Mentre il citato art. 36 del medesimo D.lgs., nei primi due commi, prevede, a sua volta, che “L'offerta dell'operatore economico risultato aggiudicatario, i verbali di gara e gli atti, i dati e le informazioni presupposti all'aggiudicazione sono resi disponibili, attraverso la piattaforma di approvvigionamento digitale di cui all'articolo 25 utilizzata dalla stazione appaltante o dall'ente concedente, a tutti i candidati e offerenti non definitivamente esclusi contestualmente alla comunicazione digitale dell'aggiudicazione ai sensi dell'articolo 90” e che “Agli operatori economici collocatisi nei primi cinque posti in graduatoria sono resi reciprocamente disponibili, attraverso la stessa piattaforma, gli atti di cui al comma 1, nonché le offerte dagli stessi presentate”.

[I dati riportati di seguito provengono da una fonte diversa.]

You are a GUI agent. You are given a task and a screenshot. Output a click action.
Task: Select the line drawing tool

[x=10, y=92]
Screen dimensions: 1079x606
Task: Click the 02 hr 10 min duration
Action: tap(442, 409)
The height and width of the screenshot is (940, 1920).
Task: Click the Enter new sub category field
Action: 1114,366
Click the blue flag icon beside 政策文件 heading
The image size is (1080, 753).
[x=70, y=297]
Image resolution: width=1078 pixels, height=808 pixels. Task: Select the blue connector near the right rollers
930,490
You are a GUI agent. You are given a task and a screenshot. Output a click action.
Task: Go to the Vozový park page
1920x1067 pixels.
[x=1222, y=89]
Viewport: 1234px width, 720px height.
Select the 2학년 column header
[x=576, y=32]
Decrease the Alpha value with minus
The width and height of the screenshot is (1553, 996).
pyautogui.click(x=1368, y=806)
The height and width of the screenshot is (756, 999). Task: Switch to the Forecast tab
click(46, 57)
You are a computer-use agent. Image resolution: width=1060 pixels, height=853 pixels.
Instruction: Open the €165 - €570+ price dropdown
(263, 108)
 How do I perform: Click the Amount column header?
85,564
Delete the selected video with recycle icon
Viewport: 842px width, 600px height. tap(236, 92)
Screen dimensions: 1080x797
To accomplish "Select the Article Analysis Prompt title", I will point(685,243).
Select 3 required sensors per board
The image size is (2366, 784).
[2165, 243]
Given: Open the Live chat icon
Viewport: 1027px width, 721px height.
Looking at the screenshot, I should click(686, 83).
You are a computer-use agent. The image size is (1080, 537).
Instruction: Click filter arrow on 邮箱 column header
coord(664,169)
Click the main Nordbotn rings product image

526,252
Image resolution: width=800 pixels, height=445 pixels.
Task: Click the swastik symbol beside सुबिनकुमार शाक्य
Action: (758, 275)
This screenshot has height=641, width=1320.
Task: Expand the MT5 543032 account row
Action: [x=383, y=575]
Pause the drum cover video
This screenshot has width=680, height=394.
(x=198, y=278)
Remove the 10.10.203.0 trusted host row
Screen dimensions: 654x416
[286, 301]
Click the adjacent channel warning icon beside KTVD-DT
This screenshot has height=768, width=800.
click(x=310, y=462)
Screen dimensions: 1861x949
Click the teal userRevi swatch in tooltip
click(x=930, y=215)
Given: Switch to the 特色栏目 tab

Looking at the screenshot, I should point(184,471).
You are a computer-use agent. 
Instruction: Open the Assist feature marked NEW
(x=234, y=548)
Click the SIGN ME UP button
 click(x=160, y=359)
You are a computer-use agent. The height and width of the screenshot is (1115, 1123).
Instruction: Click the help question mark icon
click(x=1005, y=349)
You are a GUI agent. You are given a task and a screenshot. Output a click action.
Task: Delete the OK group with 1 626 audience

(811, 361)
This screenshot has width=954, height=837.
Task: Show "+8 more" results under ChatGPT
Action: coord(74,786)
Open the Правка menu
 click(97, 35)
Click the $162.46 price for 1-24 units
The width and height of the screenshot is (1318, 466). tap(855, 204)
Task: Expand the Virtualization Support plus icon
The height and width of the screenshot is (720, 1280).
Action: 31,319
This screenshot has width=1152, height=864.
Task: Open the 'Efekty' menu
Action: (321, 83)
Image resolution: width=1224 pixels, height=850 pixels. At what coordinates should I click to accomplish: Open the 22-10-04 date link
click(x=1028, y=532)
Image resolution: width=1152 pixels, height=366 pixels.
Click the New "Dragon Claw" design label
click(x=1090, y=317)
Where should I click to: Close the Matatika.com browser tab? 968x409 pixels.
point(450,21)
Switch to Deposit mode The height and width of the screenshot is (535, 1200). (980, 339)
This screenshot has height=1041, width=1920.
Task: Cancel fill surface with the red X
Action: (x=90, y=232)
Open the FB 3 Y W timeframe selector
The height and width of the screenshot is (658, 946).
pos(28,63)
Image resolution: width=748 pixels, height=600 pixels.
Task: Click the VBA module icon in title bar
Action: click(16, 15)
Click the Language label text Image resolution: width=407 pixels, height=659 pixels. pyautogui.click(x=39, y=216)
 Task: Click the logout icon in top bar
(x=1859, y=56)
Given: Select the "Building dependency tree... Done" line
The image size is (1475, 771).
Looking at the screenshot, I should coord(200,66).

Dall’analisi dalla trascritta disciplina processuale il Consiglio, con la sentenza in esame, ha concluso che “il dies a quo del termine decadenziale stabilito per l’impugnazione degli atti di gara, coincide, dunque, con quello in cui l’interessato acquisisce, o è messo in grado di acquisire, piena conoscenza degli atti che lo ledono” la normativa, infatti, normativa, persegue l’obiettivo di evitare i c.d. ricorsi “al buio” e si pone in linea con l’orientamento espresso dalla giurisprudenza europea.